After the EU in Brussels had refused last week to touch the hot potato Opel, and after Opel’s own auditors had betrayed their client, the German government convened its “Bürgschaftsausschuss” (loan guarantee committee) on Monday. It was quickly resolved that the committee doesn’t like Reilly’s plan at all. The assembly found “a number of open questions and concerns” in the concept, reports Germany’s Börsen-Zeitung [sub]. The two biggest questions, according to Germany’s Handelsblatt:
Has Opel been in difficulties before the financial crisis hit in 2008? If the answer is “ja,” then this implies a “nein” for government money. The law that governs the “Deutschlandfonds” requires that a company had to be healthy before September 2008, when Lehmann Brothers triggered the money malaise mondiale. If the applicant was already sick, then life support must be denied. Them’s the rules.
On the outside chance that Opel is diagnosed free of any pre-existing medical conditions, then there remains the “fundamental question regarding the adequacy of the shareholder contribution,” as the carefully crafted minutes of the loan guarantee committee meeting read.

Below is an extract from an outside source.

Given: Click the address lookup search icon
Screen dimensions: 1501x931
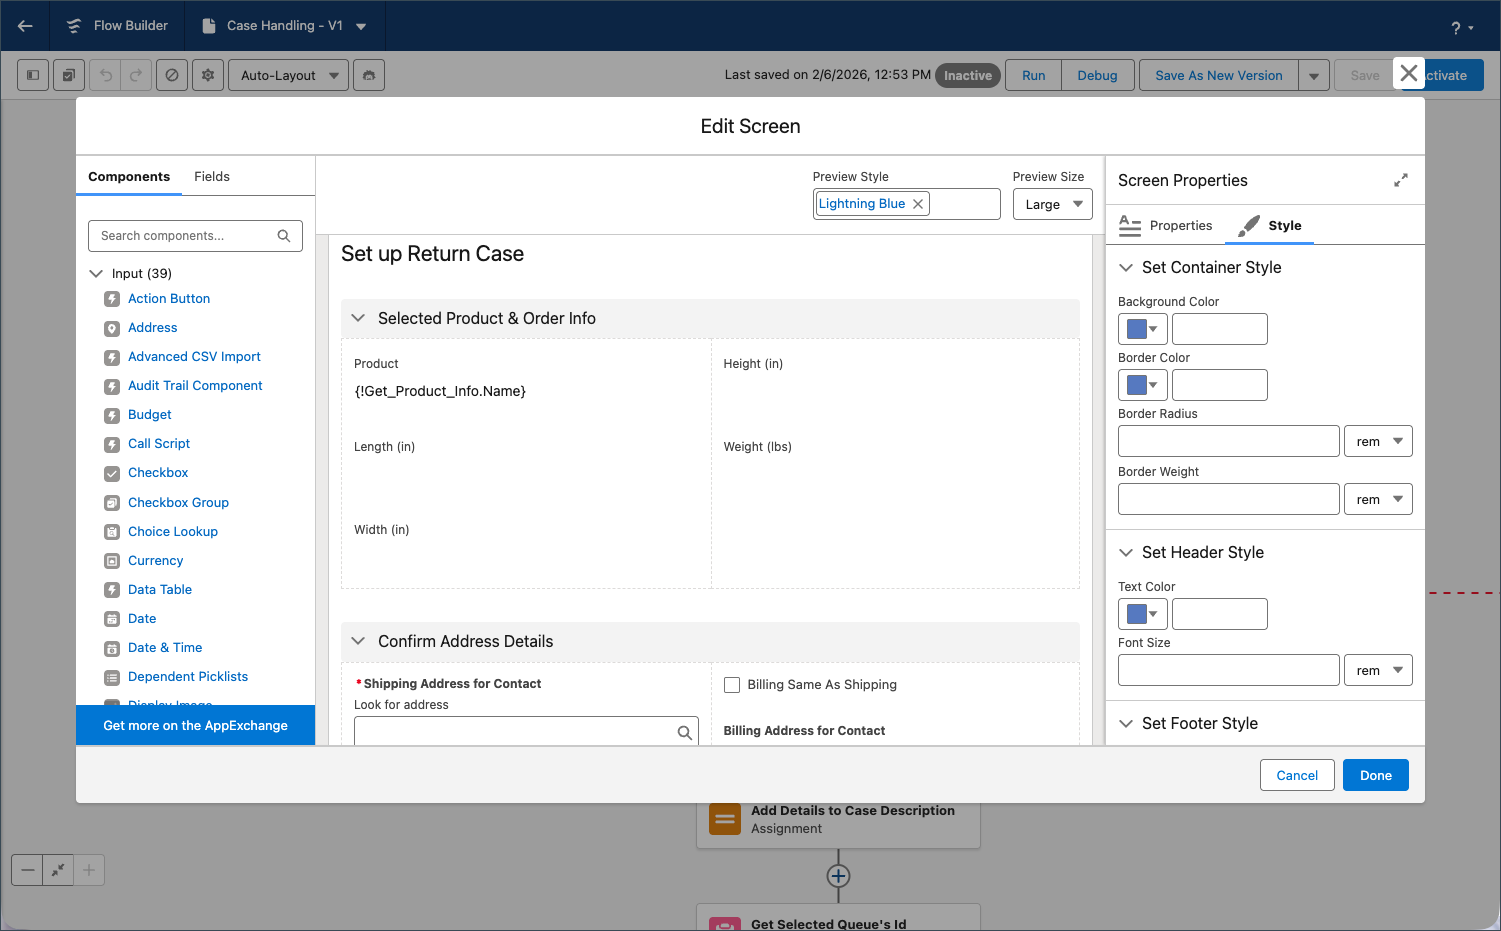Looking at the screenshot, I should coord(684,733).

Translation of the stilted language: Opel’s sole shareholder, GM, has to come up with an adequate share of the bail-out money. Adequate being at least half of the total of the €3.3b necessary to keep the lights on at Opel. Message from Berlin to Detroit: ”Send €1.65b, and we’ll talk.”
Reilly’s argument that Opel is a European company, and GM’s cash belongs to the American taxpayer, does not get much sympathy in Berlin. “No money, no honey” as the saying goes in Reilly’s former residence in Shanghai.
Opel’s unions are in rare agreement with Berlin. “GM hasn’t sold Opel. Therefore, GM needs to invest considerably more into Opel,” said Opel Works Council leader Klaus Franz in Rüsselsheim. He also thinks €1.65b from GM would be about right.
In the meantime, Das Autohaus reports that EU competition-commissar Joaquín Almunia, the man with the dislike for hot potatoes, has sent a letter to all European countries with Opel plants, and admonished them to stick to the strict EU rules. In other words: No unilateral help for Opel, unanimous consent or nothing. With the biggest donor nation being tight-fisted, to the applause of the unions, it increasingly looks like nothing.
Nick Reilly’s flash-backs of the good life in Shanghai will only increase: “I could be the king of the world’s largest car market. Two million GMs this year in China. The government loves you. Unions? What unions? Why did I leave for this hell-hole Rüsselsheim? Why?”